I've noticed the same thing Jen! I read thru old posts and notice sometimes that I was exaggerating or maybe leaving things out. Why, I'm not sure. I think it's something we just do as we grow on a blog. I like the writer!

Ewen said...

Enjoyed that post Jen. I only came across your blog in the middle phase, but have enjoyed it for its openness. I'm intrigued now to look back and read some of the earlier posts.

Writing to please yourself will please your readers and as Rachel said, small comment numbers doesn't mean a small readership. I like blogs - there's a permanency about them - FB isn't a place for permanent writing.

Sun Runner said...

I am approaching four years with my own blog. Every once in a while I read through some old entries, but I've never done a fully comprehensive tour through the archives. I think the time may be right for just such a rereading.

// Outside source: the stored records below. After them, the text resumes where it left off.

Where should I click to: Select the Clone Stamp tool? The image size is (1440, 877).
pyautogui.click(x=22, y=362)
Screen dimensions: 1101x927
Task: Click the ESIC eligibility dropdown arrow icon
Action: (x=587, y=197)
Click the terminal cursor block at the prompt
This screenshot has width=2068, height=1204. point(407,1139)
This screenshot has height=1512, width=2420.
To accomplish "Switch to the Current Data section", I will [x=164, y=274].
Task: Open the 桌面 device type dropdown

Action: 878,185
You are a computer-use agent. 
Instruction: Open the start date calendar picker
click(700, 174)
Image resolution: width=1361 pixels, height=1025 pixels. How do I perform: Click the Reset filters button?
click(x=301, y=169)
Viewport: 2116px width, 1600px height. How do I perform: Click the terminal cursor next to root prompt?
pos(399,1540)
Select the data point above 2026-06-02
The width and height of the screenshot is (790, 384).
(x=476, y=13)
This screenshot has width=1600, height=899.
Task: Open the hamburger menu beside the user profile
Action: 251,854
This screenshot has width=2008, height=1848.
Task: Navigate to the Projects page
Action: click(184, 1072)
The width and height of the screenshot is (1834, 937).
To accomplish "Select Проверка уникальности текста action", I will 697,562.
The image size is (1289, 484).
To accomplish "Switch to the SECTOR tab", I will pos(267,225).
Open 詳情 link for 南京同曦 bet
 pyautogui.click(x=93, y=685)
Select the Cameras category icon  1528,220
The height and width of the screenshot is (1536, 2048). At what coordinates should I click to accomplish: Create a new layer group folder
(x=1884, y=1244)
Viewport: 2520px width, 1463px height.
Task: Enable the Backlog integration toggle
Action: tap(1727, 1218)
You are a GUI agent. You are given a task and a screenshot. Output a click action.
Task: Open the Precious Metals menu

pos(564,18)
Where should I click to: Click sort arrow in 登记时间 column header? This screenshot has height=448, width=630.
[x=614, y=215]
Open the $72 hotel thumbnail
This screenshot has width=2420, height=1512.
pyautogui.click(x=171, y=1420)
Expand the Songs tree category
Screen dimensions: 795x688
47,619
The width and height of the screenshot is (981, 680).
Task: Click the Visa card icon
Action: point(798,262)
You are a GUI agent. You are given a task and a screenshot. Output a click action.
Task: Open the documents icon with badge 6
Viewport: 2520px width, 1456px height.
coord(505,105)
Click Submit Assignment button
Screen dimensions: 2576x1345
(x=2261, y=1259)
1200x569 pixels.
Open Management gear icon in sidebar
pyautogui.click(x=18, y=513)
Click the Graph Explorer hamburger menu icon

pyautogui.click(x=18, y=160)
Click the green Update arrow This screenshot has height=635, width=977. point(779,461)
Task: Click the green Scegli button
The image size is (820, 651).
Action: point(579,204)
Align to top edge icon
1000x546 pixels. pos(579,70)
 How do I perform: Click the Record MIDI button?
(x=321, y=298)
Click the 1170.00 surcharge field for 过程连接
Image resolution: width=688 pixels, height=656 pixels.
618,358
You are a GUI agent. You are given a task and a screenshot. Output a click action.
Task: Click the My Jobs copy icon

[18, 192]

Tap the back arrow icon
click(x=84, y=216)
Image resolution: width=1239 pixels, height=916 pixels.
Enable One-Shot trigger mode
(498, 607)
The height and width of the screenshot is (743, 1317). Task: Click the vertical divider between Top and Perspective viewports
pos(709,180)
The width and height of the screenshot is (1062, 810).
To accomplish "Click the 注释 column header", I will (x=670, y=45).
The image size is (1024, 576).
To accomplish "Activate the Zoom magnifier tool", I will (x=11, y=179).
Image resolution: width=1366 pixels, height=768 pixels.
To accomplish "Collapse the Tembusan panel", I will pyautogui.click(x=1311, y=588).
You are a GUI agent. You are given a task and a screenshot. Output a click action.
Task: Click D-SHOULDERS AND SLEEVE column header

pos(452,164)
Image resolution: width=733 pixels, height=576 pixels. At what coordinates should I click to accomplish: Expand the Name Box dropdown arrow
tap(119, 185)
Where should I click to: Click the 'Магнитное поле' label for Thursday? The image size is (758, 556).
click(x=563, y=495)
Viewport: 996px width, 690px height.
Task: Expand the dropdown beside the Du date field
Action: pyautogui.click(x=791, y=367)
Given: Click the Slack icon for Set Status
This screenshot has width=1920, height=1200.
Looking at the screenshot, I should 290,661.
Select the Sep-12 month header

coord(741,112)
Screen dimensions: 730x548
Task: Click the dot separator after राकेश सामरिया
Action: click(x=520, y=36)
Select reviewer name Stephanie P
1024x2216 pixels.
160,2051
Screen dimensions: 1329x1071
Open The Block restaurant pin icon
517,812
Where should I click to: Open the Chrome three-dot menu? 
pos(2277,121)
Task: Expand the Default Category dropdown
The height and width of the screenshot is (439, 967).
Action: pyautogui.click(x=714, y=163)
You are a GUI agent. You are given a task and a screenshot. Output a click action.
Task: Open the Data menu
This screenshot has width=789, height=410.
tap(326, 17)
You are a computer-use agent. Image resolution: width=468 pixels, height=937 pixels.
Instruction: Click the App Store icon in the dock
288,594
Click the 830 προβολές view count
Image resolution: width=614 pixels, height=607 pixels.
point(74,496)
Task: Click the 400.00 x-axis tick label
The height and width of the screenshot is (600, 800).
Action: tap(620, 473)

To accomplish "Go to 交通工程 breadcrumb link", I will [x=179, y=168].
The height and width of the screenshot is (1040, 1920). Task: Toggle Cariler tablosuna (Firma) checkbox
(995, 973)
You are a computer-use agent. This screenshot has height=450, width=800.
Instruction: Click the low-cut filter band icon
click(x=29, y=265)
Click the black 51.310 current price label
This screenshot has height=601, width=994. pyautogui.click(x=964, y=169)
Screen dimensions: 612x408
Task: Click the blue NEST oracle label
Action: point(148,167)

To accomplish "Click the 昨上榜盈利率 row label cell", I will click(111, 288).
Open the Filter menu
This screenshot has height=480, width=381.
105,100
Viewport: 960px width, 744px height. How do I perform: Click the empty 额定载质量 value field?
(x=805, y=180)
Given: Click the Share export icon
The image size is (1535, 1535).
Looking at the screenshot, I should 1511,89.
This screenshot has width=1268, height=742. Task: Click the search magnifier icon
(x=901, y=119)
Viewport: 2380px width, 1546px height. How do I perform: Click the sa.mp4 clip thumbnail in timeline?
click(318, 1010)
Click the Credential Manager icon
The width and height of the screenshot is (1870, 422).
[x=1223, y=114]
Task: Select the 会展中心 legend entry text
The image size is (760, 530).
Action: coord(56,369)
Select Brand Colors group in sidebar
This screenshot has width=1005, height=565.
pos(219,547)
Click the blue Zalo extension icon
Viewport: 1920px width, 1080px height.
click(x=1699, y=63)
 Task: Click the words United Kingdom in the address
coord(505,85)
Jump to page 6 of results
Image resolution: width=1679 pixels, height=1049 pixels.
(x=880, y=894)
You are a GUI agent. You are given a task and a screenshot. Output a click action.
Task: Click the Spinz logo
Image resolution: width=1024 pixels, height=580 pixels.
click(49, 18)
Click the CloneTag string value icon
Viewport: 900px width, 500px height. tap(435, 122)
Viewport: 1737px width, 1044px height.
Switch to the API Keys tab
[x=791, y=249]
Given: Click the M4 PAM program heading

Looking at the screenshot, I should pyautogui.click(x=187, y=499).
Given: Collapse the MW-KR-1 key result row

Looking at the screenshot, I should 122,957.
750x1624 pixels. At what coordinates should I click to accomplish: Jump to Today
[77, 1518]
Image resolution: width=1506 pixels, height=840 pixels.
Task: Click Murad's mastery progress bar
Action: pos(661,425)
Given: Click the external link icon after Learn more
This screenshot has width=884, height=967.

I am also running the same paces now as I was 4 years ago. Except back then I was slow. I worked hard to be not slow, and managed to BQ in 2009. I had two years of rapid improvement and then I hit a plateau, and then the plateau started to fall away and now I'm back to running 9:30-10:00 miles. And I think I'm okay with this. I had a really awesome couple of years which culminated in running Boston in 2010. I know it would take a TON of work to get back there, and as you said, I'm just not motivated enough to take on the suffering. :)

This was a great post. Thanks for sharing.

Anonymous said...

Gosh, I missed reading your blog. You are such a smart girl and now a homeowner. Keep up the good works.



M&D in MONTANA

Aron said...

Definitely things all of us readers knew already :) such a great post Jen - I am glad you put it out there <3 someday you will come back and read this post like you did the others and be glad you wrote it.